Nach den insoweit maßgebenden Regelungen zur Gewinnermittlung in den §§ 4 ff. Einkommensteuergesetz (EStG) zur Feststellung von Einkünften bei Land- und Forstwirtschaft, Gewerbebetrieb und selbstständiger Arbeit (§ 2 Abs. 2 Satz 1 EStG) ist als Entnahme des Steuerpflichtigen für sich, für seinen Haushalt oder betriebsfremde Zwecke die private Nutzung eines Kfz, das zu mehr als 50 Prozent betrieblich genutzt wird, für jeden Kalendermonat mit einem Prozent des inländischen Listenpreises im Zeitpunkt der Erstzulassung zuzüglich der Kosten für Sonderausstattung einschließlich der Umsatzsteuer anzusetzen (§ 4 Abs. 1 Satz 1 i.V.m. § 6 Abs. 1 Nr. 4 Satz 1 und 2 EStG). Unter bestimmten Voraussetzungen wird darüber hinaus ein nach der Entfernung zwischen Wohnung und Betriebsstätte sowie für Familienheimfahrten festgelegter Pauschalbetrag berücksichtigt (§ 4 Abs. 5 Satz 1 Nr. 6 Satz 3 EStG). Da der als Entnahme der gesetzlichen Vertreterin zu berücksichtigende Betrag nicht durch ihrem Haushalt (der Familie) dienende Fahrten im Einzelnen beeinflusst werden kann und kein Bezug der Klägerin selbst zur Gewinnermittlung nach den §§ 4 ff. EStG besteht, ist nicht erkennbar, dass die Klägerin hier durch Fahrtkosten für die Therapieaufenthalte in H. und die Therapien in E. belastet ist. Soweit nach der Regelung in § 22 Eingliederungshilfe-VO auch die Fahrtkosten einer Begleitperson dem Bedarf des behinderten Menschen zugerechnet werden, ist ebenfalls nicht erkennbar, dass für die jeweils die Klägerin und ihre Schwester betreffenden Fahrten über den Wert der Entnahme im Sinne des § 6 Abs. 1 Nr. 4 Satz 1 und 2 EStG hinausgehende besondere Kosten entstanden sind, die ggf. dann durch eine pauschalierende Regelung abgegolten werden könnten.

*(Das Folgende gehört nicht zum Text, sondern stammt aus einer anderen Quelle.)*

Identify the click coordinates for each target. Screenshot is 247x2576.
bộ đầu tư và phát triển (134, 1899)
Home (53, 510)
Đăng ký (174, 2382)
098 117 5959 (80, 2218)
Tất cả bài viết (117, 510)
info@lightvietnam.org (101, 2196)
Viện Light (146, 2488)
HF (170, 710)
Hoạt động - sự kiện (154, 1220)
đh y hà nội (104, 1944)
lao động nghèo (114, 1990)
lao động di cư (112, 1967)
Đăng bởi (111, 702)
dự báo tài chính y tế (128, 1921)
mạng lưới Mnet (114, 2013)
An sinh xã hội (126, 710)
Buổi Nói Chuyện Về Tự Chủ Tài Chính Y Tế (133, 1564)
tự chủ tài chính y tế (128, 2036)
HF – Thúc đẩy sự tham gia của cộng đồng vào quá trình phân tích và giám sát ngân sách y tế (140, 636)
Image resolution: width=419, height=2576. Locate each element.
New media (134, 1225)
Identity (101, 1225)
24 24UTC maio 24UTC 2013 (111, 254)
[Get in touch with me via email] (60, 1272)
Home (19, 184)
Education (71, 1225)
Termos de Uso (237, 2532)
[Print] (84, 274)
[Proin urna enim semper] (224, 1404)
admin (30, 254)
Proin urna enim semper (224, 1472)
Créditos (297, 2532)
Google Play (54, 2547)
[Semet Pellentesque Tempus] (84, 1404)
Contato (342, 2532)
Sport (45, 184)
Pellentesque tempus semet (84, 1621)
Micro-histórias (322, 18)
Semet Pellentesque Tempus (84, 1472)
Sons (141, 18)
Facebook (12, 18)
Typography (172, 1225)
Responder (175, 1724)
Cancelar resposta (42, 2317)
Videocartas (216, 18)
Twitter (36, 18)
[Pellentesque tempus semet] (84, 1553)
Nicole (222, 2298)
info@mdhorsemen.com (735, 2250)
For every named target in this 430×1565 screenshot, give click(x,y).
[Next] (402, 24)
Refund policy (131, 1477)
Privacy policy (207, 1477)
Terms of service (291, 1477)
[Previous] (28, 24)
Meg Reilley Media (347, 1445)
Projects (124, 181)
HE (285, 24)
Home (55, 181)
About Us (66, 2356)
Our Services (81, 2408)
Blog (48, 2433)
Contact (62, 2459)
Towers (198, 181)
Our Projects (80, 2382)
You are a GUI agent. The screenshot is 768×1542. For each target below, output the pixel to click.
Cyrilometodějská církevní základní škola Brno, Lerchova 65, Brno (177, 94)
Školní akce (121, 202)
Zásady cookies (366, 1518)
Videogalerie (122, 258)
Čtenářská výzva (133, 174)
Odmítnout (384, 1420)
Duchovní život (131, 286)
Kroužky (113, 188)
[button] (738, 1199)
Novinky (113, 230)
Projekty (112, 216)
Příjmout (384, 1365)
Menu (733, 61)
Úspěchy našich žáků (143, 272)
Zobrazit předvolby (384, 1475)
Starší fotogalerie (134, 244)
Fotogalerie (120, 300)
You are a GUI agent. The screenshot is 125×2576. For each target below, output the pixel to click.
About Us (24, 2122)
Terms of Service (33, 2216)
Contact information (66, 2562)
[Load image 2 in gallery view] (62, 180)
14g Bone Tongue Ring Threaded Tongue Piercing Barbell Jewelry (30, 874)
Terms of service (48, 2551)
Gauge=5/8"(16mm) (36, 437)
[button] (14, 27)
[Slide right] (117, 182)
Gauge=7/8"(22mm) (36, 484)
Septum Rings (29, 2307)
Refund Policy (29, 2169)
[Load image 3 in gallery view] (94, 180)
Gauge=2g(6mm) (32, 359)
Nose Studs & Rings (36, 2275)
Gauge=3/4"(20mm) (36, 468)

Von dem Therapieaufenthalt in H. vom 14. bis zum 23. Oktober 2004 hatte kein Sozialhilfeträger vor dessen Beginn am 14. Oktober 2004 Kenntnis, sodass es insoweit bereits an der erforderlichen Befassung der Behörde vor Inanspruchnahme der Leistung fehlt (vgl. zu § 13 SGB V: Noftz in: Hauck/Noftz, § 13 SGB V RdNr. 50 und 54 m.w.N.). Die Sozialhilfe ist zwar keine von einem Antrag abhängige Sozialleistung. Eine Bewilligung von Amts wegen erfolgt aber nur ab Kenntnis von einem Bedarf des örtlich und sachlich zuständigen Trägers oder einer von ihm beauftragten Stelle (vgl. für so schon für das BSHG: BVerwG, Urteil vom 9. Februar 1984 - 5 C 22.83 - BVerwGE 69, 5 ff.; für das SGB XII: Grube in: Grube/Wahrendorf, SGB XII Kommentar, 3. Aufl. 2010, Einl. RdNr. 77 m.w.N.). Auch Anhaltspunkte für einen dem Sozialhilfeträger erkennbar gewordenen Bedarf im Oktober 2004 sind hier nicht ersichtlich. Soweit die Klägerin ausgeführt hat, aus dem Verhalten des Beigeladenen in dem ersten Verfahren vor dem VG abgeleitet zu haben, zukünftig Anträge für einzelne Therapieaufenthalte nicht mehr stellen zu müssen, hätte dies eine ihr Anliegen stützende rechtliche Bedeutung nur im Zusammenhang mit einer Zusicherung der künftigen Leistungsbewilligung. Umstände, die eine - schriftlich zu erteilende - Zusicherung nahe legen könnten, sind indes hier nicht erkennbar. Vielmehr musste der Klägerin, die auch im Verfahren vor dem VG durch eine Juristin gesetzlich und anwaltlich vertreten war, klar sein, dass mit der Rücknahme der Nichtzulassungsbeschwerde vor dem OVG das klageabweisende erstinstanzliche Urteil des VG vom 16. Juni 2004 in dem Verfahren 4 A 346/HAL rechtskräftig wurde. Auch eine die Rechtslage nach Einschulung betreffende Erklärung des Beigeladenen oder des Beklagten, aus der die Klägerin eine Zusicherung hätte ableiten können, ist nicht erkennbar. Dass sie selbst ihre Anträge als "Verlängerungsanträge" bezeichnet hat, hat keine Auswirkungen auf die Anspruchsvoraussetzungen.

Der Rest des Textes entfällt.